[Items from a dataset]
========

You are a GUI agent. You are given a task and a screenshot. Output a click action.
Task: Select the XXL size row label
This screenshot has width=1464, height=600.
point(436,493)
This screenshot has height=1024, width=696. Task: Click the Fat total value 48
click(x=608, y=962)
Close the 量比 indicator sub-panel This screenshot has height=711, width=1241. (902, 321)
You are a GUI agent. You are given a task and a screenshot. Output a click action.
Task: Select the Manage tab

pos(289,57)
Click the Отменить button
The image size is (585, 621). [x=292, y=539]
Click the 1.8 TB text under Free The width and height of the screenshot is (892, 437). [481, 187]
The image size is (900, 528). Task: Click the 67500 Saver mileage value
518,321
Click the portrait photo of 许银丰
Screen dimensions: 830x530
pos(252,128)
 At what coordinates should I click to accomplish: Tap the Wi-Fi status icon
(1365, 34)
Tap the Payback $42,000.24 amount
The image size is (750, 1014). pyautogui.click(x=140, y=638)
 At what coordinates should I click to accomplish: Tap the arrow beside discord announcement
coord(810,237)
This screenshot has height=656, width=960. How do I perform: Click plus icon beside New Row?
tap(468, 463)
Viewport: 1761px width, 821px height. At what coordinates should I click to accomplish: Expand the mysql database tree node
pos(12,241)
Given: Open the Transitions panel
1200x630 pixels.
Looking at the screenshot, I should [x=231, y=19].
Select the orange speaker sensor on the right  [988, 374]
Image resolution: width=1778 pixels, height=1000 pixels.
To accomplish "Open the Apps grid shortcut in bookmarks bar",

========

Task to carry out
Looking at the data above, write out exactly the lines that start at the one containing "Click the Отменить button" and end at the one containing "Click the 1.8"; include both and nothing beyond.

Answer space
Click the Отменить button
The image size is (585, 621). [x=292, y=539]
Click the 1.8 TB text under Free The width and height of the screenshot is (892, 437). [481, 187]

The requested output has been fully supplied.